Information shown Start Marker
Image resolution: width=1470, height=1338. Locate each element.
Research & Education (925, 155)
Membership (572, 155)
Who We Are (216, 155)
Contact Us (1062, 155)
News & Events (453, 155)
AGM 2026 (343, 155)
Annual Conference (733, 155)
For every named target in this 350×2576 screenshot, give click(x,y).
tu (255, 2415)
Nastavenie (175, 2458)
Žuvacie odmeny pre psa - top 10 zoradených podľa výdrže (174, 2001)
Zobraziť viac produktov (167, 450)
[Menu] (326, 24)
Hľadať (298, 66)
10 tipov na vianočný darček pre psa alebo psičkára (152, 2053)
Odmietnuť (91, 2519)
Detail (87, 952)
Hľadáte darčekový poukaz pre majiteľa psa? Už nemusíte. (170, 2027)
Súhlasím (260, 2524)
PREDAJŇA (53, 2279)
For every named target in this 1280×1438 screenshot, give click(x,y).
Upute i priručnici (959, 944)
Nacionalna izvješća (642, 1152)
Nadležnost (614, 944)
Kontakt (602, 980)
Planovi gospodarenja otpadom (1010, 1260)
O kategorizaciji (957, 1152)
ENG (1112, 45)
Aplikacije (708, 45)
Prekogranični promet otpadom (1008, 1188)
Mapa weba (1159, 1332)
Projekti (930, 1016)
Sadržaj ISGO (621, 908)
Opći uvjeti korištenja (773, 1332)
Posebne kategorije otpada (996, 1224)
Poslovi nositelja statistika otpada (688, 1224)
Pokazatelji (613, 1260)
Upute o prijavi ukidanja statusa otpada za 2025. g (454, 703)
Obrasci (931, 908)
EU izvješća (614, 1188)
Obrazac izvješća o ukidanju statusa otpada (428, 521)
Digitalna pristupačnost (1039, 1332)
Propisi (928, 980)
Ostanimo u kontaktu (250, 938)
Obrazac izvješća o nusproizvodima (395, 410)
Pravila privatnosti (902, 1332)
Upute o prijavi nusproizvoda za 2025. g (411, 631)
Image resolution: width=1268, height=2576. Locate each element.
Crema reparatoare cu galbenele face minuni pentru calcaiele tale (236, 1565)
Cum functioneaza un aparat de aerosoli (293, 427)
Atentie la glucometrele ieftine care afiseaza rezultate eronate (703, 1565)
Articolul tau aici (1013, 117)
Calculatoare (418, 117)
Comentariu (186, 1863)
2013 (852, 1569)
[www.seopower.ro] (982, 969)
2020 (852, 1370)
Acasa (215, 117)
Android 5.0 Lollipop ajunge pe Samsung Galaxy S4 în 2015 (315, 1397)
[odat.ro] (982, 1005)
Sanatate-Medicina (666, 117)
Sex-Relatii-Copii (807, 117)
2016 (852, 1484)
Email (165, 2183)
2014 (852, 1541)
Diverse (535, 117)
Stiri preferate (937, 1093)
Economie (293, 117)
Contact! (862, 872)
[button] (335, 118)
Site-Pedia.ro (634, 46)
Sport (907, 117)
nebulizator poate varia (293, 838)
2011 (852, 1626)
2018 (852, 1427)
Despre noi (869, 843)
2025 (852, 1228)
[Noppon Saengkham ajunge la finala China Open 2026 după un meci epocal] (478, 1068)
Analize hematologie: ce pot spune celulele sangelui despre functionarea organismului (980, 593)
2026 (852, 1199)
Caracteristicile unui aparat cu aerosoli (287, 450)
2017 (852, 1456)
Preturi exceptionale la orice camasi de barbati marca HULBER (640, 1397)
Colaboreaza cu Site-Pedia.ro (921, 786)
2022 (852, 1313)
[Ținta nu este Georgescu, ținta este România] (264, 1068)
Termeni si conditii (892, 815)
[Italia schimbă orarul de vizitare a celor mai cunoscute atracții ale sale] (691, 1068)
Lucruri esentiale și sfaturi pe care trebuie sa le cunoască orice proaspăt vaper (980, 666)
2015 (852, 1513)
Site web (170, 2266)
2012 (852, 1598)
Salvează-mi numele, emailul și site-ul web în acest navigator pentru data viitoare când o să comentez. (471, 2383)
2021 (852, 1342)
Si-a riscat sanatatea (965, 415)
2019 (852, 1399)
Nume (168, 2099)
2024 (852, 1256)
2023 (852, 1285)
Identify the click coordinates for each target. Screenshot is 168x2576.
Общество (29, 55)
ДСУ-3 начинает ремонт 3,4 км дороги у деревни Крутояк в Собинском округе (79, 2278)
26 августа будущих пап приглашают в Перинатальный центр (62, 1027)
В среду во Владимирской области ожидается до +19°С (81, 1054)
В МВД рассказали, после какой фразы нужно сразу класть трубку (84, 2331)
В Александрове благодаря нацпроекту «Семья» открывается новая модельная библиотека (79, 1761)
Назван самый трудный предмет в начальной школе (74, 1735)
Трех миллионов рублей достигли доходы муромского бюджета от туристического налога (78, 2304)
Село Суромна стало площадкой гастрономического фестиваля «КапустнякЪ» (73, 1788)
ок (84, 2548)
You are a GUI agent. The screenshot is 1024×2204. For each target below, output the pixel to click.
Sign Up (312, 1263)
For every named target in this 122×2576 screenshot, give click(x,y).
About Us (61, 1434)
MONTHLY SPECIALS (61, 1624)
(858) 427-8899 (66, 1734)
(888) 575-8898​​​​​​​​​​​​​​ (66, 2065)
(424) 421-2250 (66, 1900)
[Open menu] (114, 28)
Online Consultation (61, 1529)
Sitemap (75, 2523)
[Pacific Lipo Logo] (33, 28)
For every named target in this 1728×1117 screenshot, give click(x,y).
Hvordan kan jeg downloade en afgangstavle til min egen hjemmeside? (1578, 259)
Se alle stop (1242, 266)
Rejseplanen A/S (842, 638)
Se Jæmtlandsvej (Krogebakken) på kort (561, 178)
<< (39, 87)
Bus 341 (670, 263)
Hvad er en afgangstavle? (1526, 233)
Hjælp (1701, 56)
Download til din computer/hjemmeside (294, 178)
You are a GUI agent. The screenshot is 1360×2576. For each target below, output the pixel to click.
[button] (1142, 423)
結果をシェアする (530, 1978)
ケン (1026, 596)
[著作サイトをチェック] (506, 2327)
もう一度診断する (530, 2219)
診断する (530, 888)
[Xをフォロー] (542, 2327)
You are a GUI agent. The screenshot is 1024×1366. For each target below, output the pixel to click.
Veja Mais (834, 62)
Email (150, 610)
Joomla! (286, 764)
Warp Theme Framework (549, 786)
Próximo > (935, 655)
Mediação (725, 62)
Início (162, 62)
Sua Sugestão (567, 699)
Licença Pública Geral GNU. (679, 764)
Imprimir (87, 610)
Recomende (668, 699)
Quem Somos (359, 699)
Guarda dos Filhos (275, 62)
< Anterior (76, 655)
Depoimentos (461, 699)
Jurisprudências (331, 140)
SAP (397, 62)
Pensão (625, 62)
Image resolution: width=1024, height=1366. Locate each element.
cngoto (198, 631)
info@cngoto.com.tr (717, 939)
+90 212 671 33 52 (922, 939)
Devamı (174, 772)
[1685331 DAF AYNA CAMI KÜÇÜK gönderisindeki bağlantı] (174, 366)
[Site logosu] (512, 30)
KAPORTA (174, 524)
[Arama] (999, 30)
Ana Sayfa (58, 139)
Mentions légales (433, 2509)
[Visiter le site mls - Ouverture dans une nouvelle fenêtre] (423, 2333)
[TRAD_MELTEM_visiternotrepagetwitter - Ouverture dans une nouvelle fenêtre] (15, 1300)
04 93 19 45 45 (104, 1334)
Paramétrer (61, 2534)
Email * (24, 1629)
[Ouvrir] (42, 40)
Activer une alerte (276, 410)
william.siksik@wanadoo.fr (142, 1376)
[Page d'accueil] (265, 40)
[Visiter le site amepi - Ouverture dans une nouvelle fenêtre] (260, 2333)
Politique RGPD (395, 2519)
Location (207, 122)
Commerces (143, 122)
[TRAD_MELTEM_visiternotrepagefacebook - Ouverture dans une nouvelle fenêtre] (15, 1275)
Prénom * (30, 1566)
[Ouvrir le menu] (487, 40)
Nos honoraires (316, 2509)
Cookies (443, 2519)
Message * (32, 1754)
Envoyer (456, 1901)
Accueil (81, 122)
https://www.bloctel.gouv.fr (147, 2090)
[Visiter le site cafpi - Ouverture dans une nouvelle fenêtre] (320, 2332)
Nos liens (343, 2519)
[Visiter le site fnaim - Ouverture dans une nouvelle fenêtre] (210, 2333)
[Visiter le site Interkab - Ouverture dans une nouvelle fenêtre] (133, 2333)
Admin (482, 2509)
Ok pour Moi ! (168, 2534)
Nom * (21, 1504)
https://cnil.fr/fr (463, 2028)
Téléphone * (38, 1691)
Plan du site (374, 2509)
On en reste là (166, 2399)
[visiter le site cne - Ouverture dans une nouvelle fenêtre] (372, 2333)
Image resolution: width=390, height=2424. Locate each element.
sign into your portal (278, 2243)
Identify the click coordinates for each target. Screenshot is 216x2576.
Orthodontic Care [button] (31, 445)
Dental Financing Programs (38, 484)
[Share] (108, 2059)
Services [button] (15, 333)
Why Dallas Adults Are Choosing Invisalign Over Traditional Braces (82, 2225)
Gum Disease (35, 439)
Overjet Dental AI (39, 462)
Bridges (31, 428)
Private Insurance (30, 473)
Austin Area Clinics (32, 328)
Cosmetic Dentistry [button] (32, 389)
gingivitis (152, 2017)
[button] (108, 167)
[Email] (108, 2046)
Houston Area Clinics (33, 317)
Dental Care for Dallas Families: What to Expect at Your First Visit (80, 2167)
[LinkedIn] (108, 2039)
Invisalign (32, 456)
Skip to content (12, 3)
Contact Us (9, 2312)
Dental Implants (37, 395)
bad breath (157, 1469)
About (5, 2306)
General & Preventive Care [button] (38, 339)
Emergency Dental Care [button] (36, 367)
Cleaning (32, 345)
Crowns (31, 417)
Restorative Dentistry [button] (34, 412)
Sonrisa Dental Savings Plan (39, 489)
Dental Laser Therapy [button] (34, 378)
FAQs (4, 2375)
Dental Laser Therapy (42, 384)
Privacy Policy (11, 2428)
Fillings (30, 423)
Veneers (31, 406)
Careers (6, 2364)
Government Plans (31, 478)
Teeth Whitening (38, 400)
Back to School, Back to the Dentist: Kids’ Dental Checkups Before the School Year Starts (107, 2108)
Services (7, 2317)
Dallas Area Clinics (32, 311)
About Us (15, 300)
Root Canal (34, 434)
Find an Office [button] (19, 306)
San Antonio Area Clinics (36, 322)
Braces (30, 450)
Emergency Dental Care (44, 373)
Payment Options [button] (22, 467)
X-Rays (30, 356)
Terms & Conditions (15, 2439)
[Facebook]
Information shown End Marker
- **Exercise instructions**:
Return, with no change at all, every line in the entries above from the line containing "ケン (1026, 596)" through the line containing "Image resolution: width=390, height=2424.".

- **Expected answer**:
ケン (1026, 596)
[著作サイトをチェック] (506, 2327)
もう一度診断する (530, 2219)
診断する (530, 888)
[Xをフォロー] (542, 2327)
You are a GUI agent. The screenshot is 1024×1366. For each target below, output the pixel to click.
Veja Mais (834, 62)
Email (150, 610)
Joomla! (286, 764)
Warp Theme Framework (549, 786)
Próximo > (935, 655)
Mediação (725, 62)
Início (162, 62)
Sua Sugestão (567, 699)
Licença Pública Geral GNU. (679, 764)
Imprimir (87, 610)
Recomende (668, 699)
Quem Somos (359, 699)
Guarda dos Filhos (275, 62)
< Anterior (76, 655)
Depoimentos (461, 699)
Jurisprudências (331, 140)
SAP (397, 62)
Pensão (625, 62)
Image resolution: width=1024, height=1366. Locate each element.
cngoto (198, 631)
info@cngoto.com.tr (717, 939)
+90 212 671 33 52 (922, 939)
Devamı (174, 772)
[1685331 DAF AYNA CAMI KÜÇÜK gönderisindeki bağlantı] (174, 366)
[Site logosu] (512, 30)
KAPORTA (174, 524)
[Arama] (999, 30)
Ana Sayfa (58, 139)
Mentions légales (433, 2509)
[Visiter le site mls - Ouverture dans une nouvelle fenêtre] (423, 2333)
[TRAD_MELTEM_visiternotrepagetwitter - Ouverture dans une nouvelle fenêtre] (15, 1300)
04 93 19 45 45 (104, 1334)
Paramétrer (61, 2534)
Email * (24, 1629)
[Ouvrir] (42, 40)
Activer une alerte (276, 410)
william.siksik@wanadoo.fr (142, 1376)
[Page d'accueil] (265, 40)
[Visiter le site amepi - Ouverture dans une nouvelle fenêtre] (260, 2333)
Politique RGPD (395, 2519)
Location (207, 122)
Commerces (143, 122)
[TRAD_MELTEM_visiternotrepagefacebook - Ouverture dans une nouvelle fenêtre] (15, 1275)
Prénom * (30, 1566)
[Ouvrir le menu] (487, 40)
Nos honoraires (316, 2509)
Cookies (443, 2519)
Message * (32, 1754)
Envoyer (456, 1901)
Accueil (81, 122)
https://www.bloctel.gouv.fr (147, 2090)
[Visiter le site cafpi - Ouverture dans une nouvelle fenêtre] (320, 2332)
Nos liens (343, 2519)
[Visiter le site fnaim - Ouverture dans une nouvelle fenêtre] (210, 2333)
[Visiter le site Interkab - Ouverture dans une nouvelle fenêtre] (133, 2333)
Admin (482, 2509)
Ok pour Moi ! (168, 2534)
Nom * (21, 1504)
https://cnil.fr/fr (463, 2028)
Téléphone * (38, 1691)
Plan du site (374, 2509)
On en reste là (166, 2399)
[visiter le site cne - Ouverture dans une nouvelle fenêtre] (372, 2333)
Image resolution: width=390, height=2424. Locate each element.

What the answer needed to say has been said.